▶ Given task:
Rewrite the data starting with the line containing "Viewport: 1080px width, 797px" and going on through the end of the data, replacing "tool icon" with "toolbar icon" and leaving everything else unchanged. Leave the pictures out of the answer.

Entries for locating words and elements
----
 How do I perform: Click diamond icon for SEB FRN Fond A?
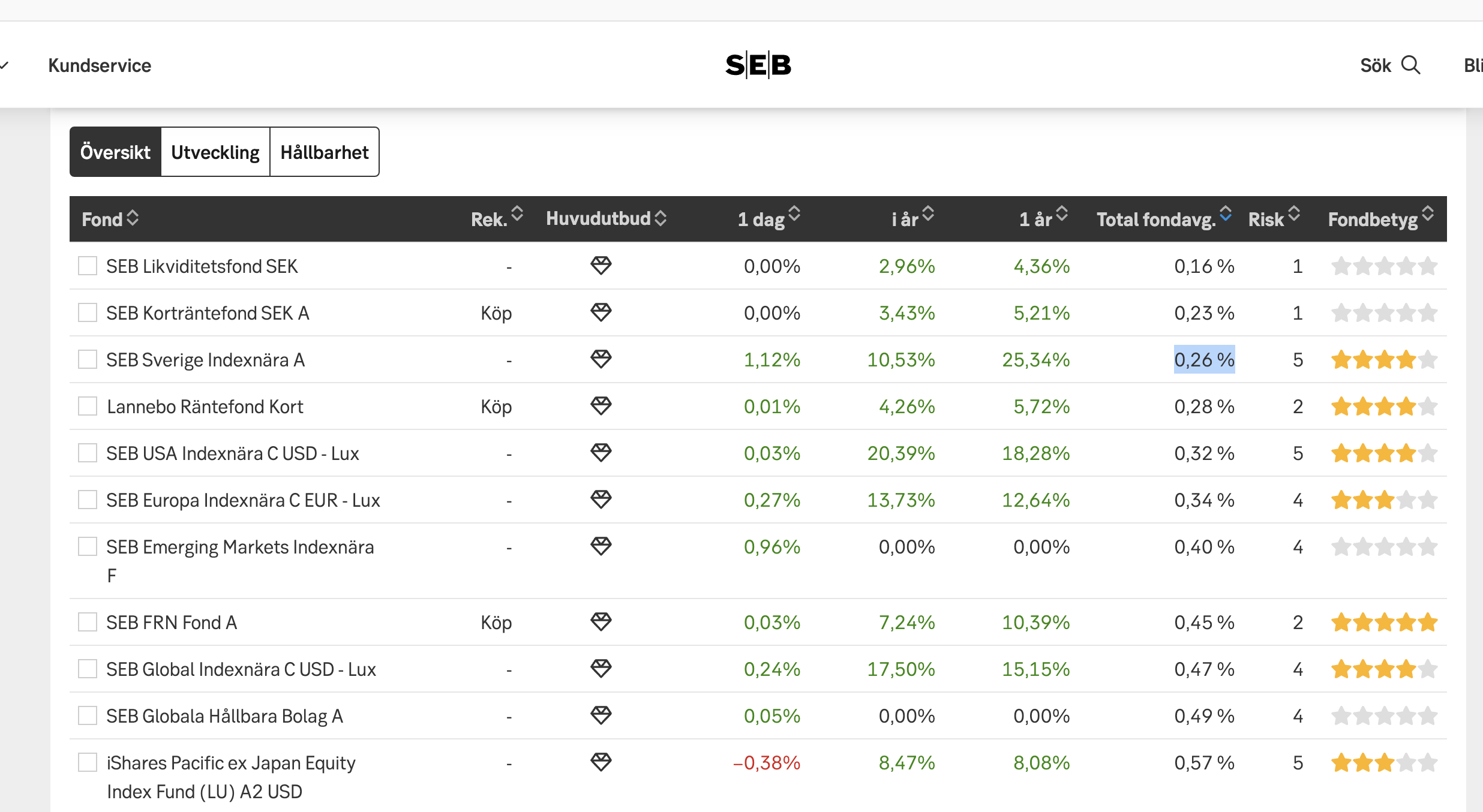[601, 621]
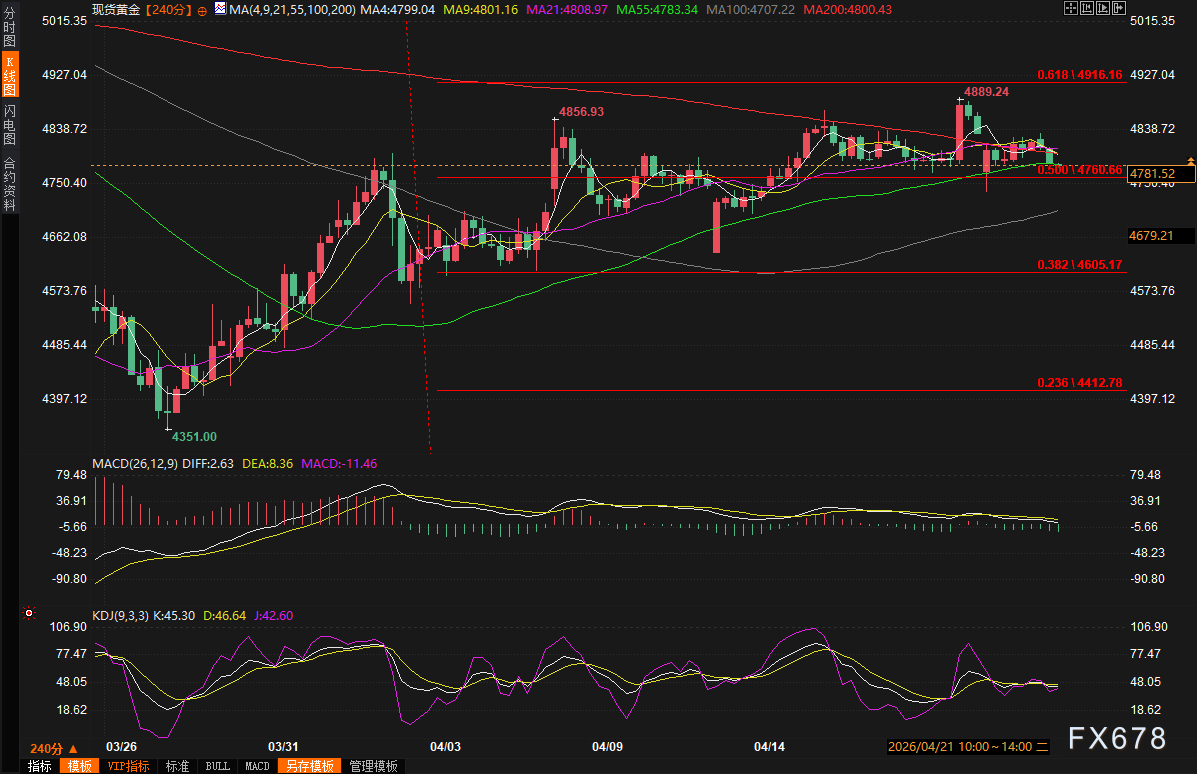Select the K线图 sidebar tab
The height and width of the screenshot is (774, 1197).
click(10, 75)
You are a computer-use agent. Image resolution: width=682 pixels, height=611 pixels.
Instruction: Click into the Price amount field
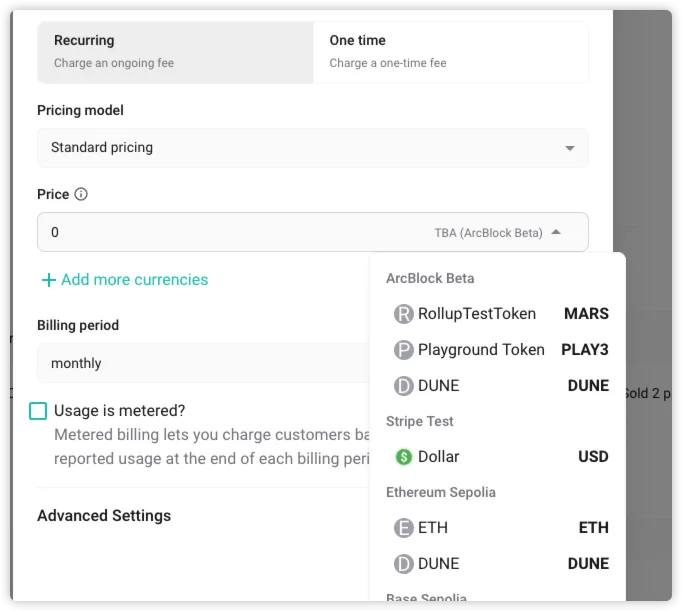pos(235,232)
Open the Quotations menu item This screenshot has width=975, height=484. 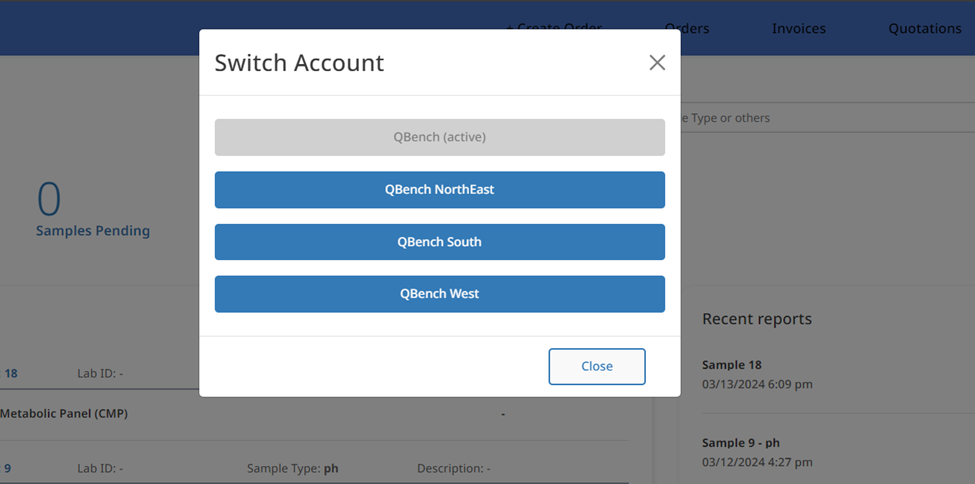924,28
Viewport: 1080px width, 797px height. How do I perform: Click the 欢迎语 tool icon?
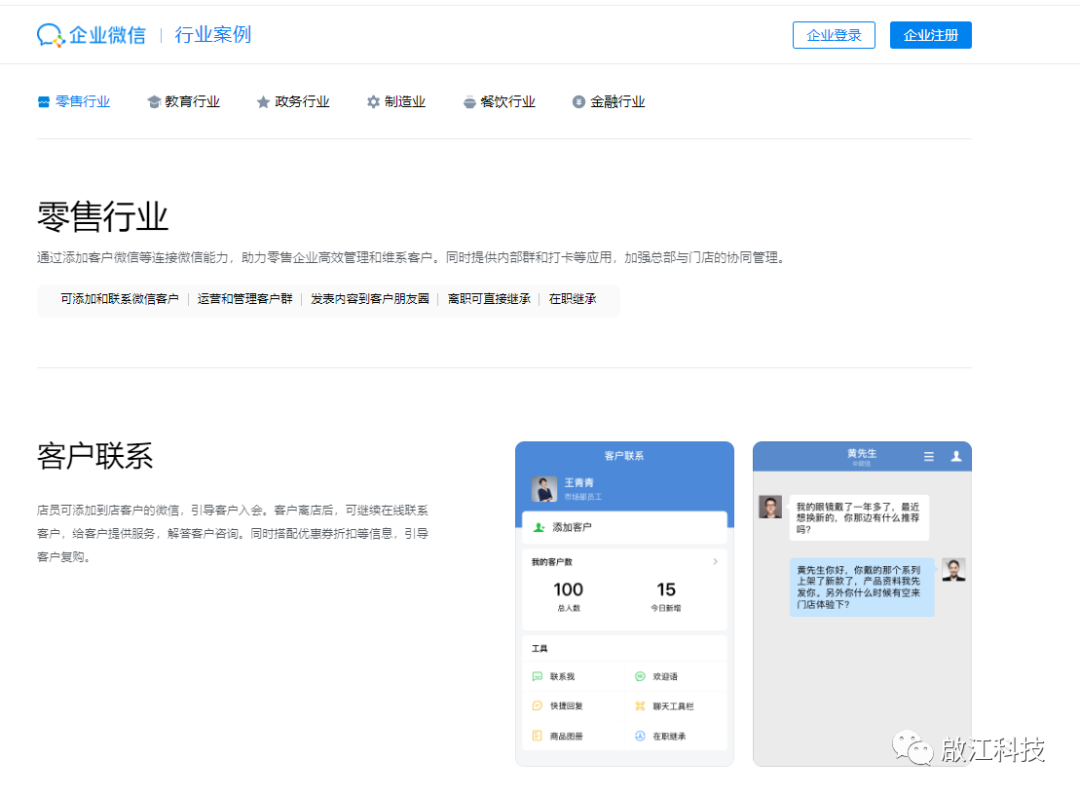click(x=640, y=677)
----
▶ Response to the task:
Viewport: 1080px width, 797px height. How do I perform: Click the 欢迎语 toolbar icon?
click(x=640, y=677)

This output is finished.